The new consensus statement represents a collaboration of RSNA, the American College of Cardiology, the European Society of Cardiovascular Radiology, the North American Society for Cardiovascular Imaging, the Society for Cardiovascular Angiography & Interventions, the Society of Cardiovascular Computed Tomography and the Society of Thoracic Surgeons. It was published in full in Radiology: Cardiothoracic Imaging, the Journal of Cardiovascular Computed Tomography and the Journal of the American College of Cardiology.[1, 2, 3]
“This expert consensus reflects a landmark collaboration among radiologists, cardiologists and cardiac surgeons to standardize the use of cardiac CT in evaluating prosthetic heart valve dysfunction,” explained Suhny Abbara, MD, co-chair of the consensus document and a senior associate consultant and chair of the division cardiothoracic imaging at Mayo Clinic in Jacksonville, Florida. “With major advances in valve technologies, surgical techniques, CT imaging and clinical evidence over the past two decades, this document offers practical, evidence-based guidance to standardize utilization and to improve diagnostic accuracy, reporting consistency and patient outcomes.”

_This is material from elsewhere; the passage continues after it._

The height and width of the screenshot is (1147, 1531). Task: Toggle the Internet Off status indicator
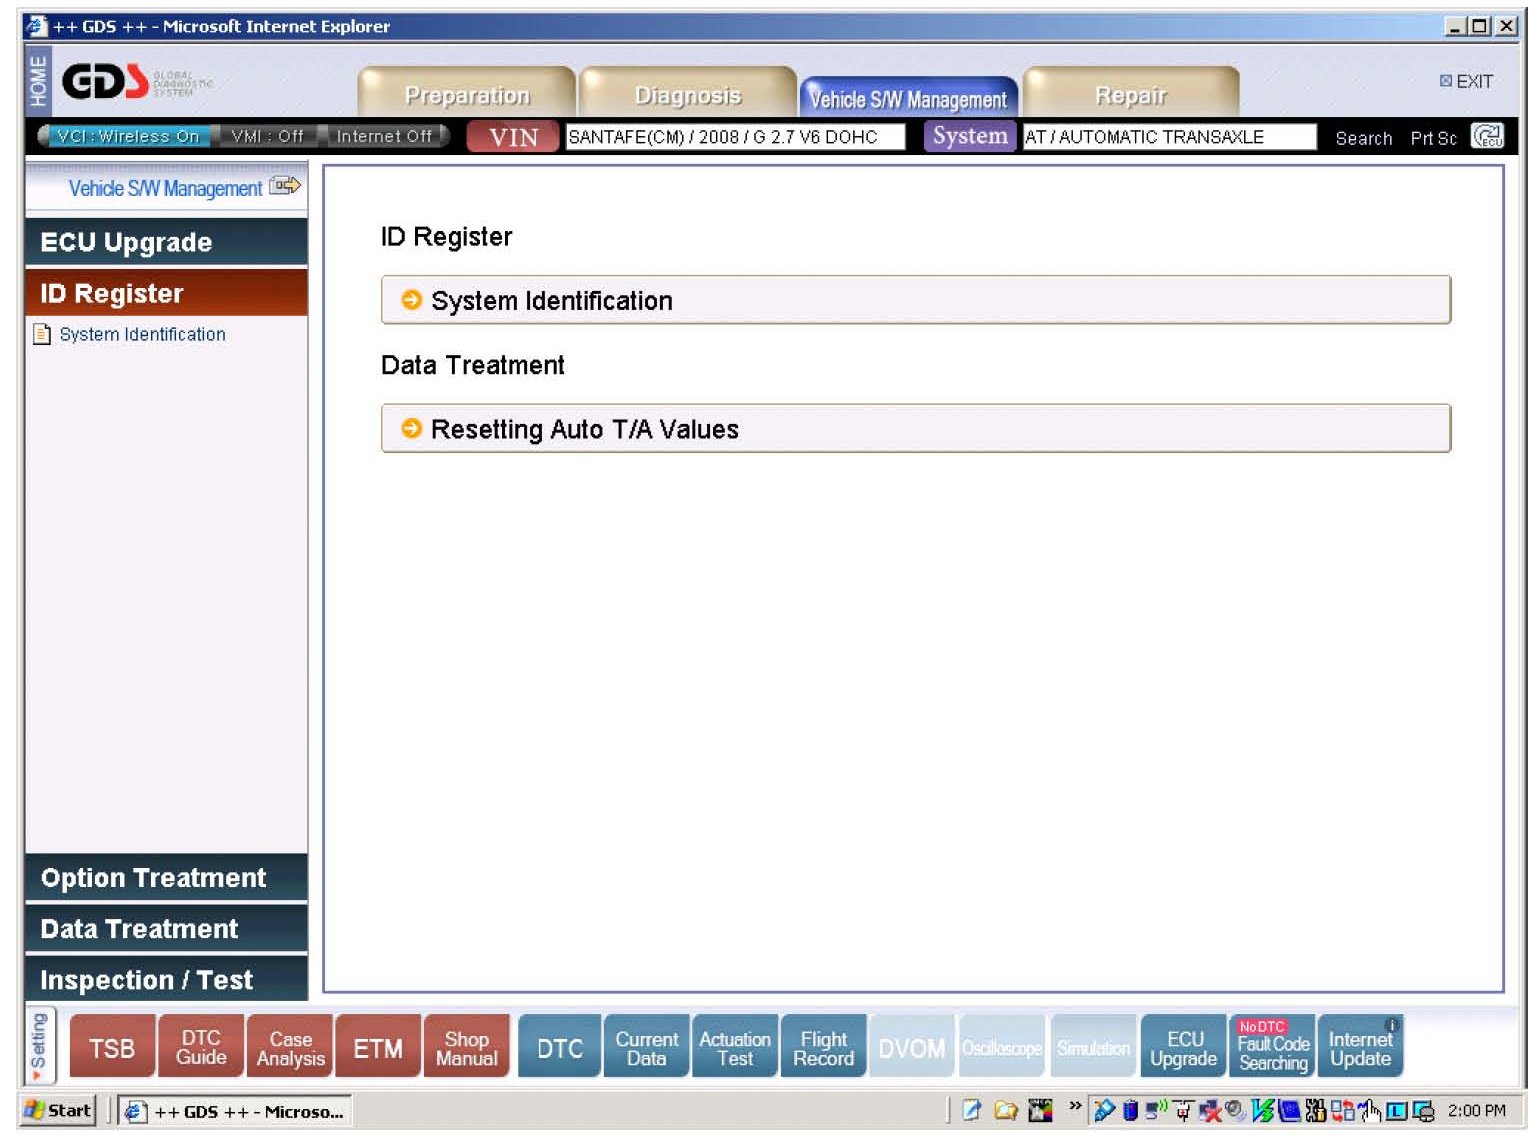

The document’s authors noted that there is still a relatively limited amount of data on the use of cardiac CT to evaluate PHV function. Their hope is that this guidance can help cardiac imagers, cardiologists, surgeons and other clinicians learn more about this topic and feel more confident in cardiac CT’s abilities.
Imaging protocols, radiation exposure, contrast injections, image analysis and postprocessing, heart valve positioning and PHV dysfunction are just some of the topics covered in this in-depth document.